General characteristics
- Type: Replenishment oiler
- Tonnage: 9,000 DWT
- Displacement: 5,000 tons (standard load); 14,000 tons (full load);
- Length: 130 m (430 ft)
- Beam: 21.5 m (71 ft)
- Draught: 7 m (23 ft)
- Propulsion: 2 × 6310 hp diesels, 1 × bow thruster
- Speed: 16 kn (30 km/h; 18 mph)
- Range: 8,000 nmi (15,000 km; 9,200 mi)
- Endurance: 60 days
- Capacity: 7,350 tons
- Complement: 24

= Project 23130 replenishment oiler =

Class of Russian replenishment oilers

Project 23130 is a series of medium-size replenishment oilers developed by the Spetssudoproect JSC and built by Nevsky Shipyard for the Russian Navy.
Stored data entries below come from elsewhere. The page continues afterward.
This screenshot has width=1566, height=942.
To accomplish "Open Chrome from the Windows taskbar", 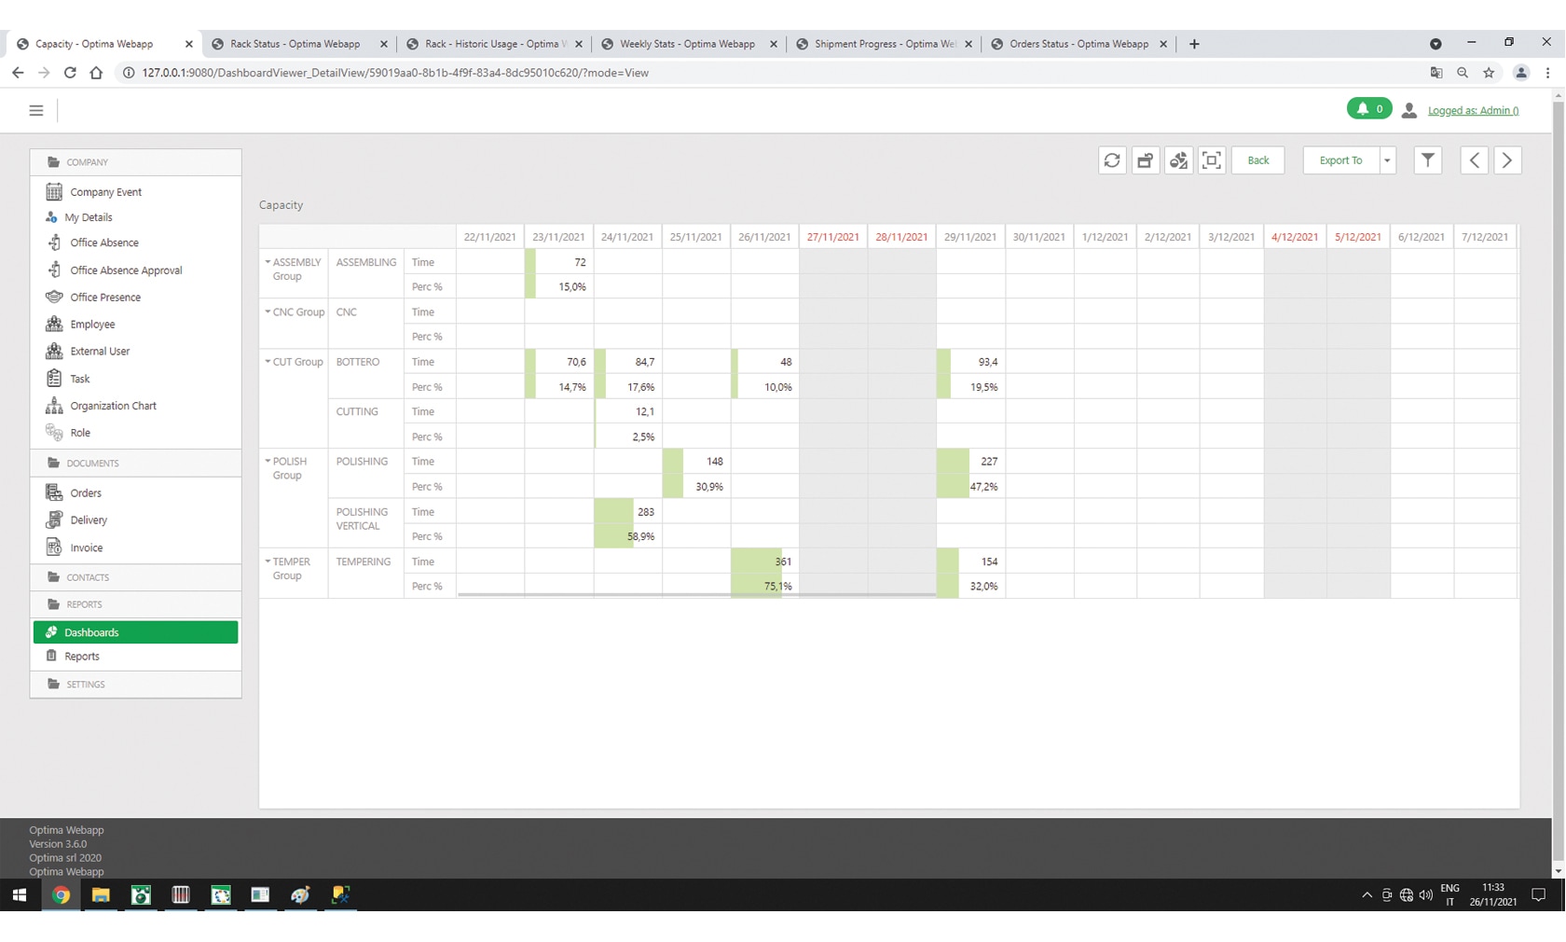I will [61, 895].
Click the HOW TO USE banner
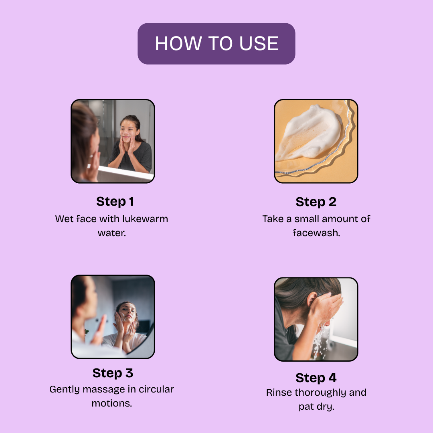This screenshot has width=433, height=433. pyautogui.click(x=216, y=44)
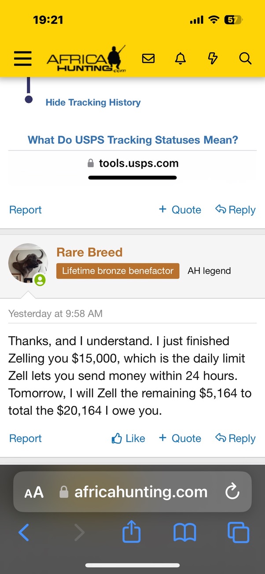265x574 pixels.
Task: Tap the AfricaHunting.com logo
Action: tap(86, 59)
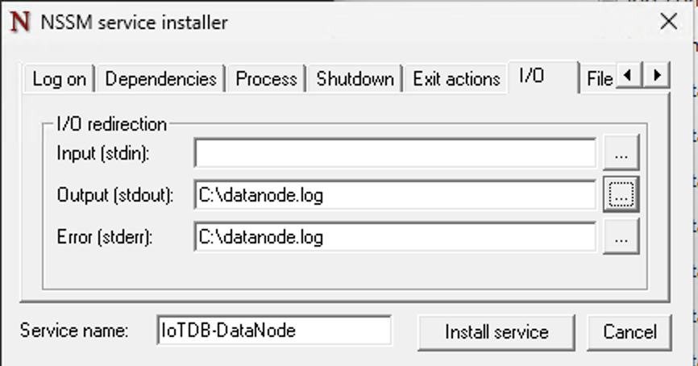Click the NSSM logo icon in title bar
The image size is (698, 366).
tap(19, 22)
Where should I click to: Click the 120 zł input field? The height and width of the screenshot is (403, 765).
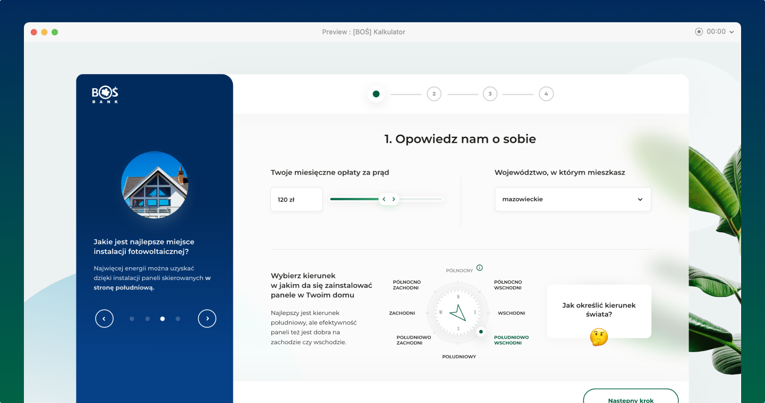(296, 200)
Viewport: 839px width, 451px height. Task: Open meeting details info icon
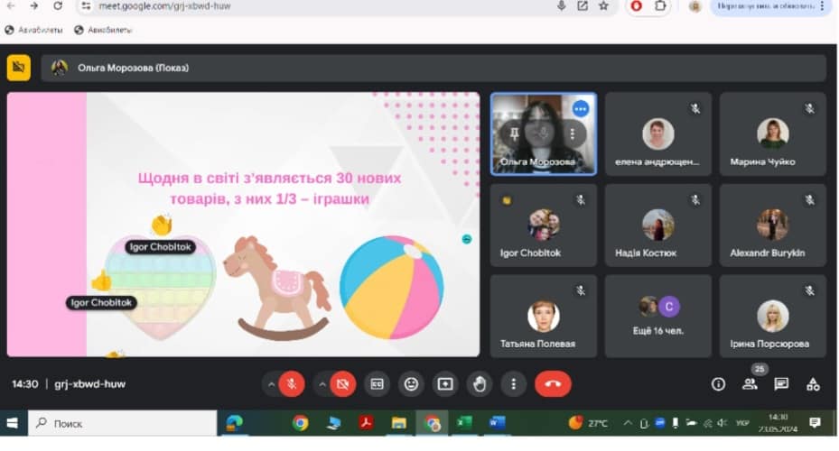[x=718, y=384]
Initially, it was to be limited only by one vessel, Akademik Pashin, however in January 2020, a decision was made to build five more vessels of the class. in parallel with Project 23130, larger Project 23131 oilers are being constructed by Zaliv shipyard in Crimea. It was indicated that the Russian Navy planned to create an "Arctic Group" to operate some of these ships within the Northern Fleet.

==Design==
Project 23130 tankers are a medium-sized sea tankers with a strengthened steel double-hull of the Arc 4 class, for operations in the Arctic conditions. They can operate in temperatures from +45 ºС in summer to -30 ºС in winter. The ships are approximately 130 m long, 22 m wide and has a maximum draught of 7 m. The service life of ships' hull and pipelines is estimated at 40 years. When fully loaded, they could displace about 14,000 tons while carrying about 7,350 tons of various liquids in its onboard storage tanks as well as some dry cargoes. They could transport for example 3,000 tons of fuel oil, 2,500 tons of diesel fuel, 500 tons of jet fuel, 150 tons of lubricating oil, 1,000 tons of fresh water or additionally 100 tons of dry cargo such as food and spare parts to a distance of 8000 mi at a top speed of 16 kn. The total deadweight of the ship is 9,000 tons at maximal draught.

==Ships==

| Name | Builder | Laid down | Launched | Commissioned | Fleet | Status |
|---|---|---|---|---|---|---|
| Academic Pashin | Nevsky Shipyard, Saint Petersburg | 26 April 2014 | 26 May 2016 | 21 January 2020 | Northern | Active |
| Vasiliy Nikitin | Nevsky Shipyard, Saint Petersburg | 26 March 2021 | 5 October 2023 | 23 April 2025 | Assigned to the Black Sea Fleet but likely to operate in the Baltic/Atlantic at least for the duration of the Russo-Ukraine War | Commissioned |
| Admiral Kotov | Nevsky Shipyard, Saint Petersburg | 2022 | 5 December 2024 | [Projected by 2028] |  | Launched |
| Aleksey Shein | Nevsky Shipyard, Saint Petersburg | 16 March 2023 | 14 July 2026 | [Projected by 2028] |  | Launched |
| TBD | Nevsky Shipyard, Saint Petersburg |  |  | [Projected by 2028] |  | Ordered |
| TBD | Nevsky Shipyard, Saint Petersburg |  |  | [Projected by 2028] |  | Ordered |

== Deployments ==
In June 2024, Academic Pashin was part of a flotilla of four Russian vessels that will visit Havana from June 12 to June 17. It sailed close to the East Coast of the United States, while remaining in international waters.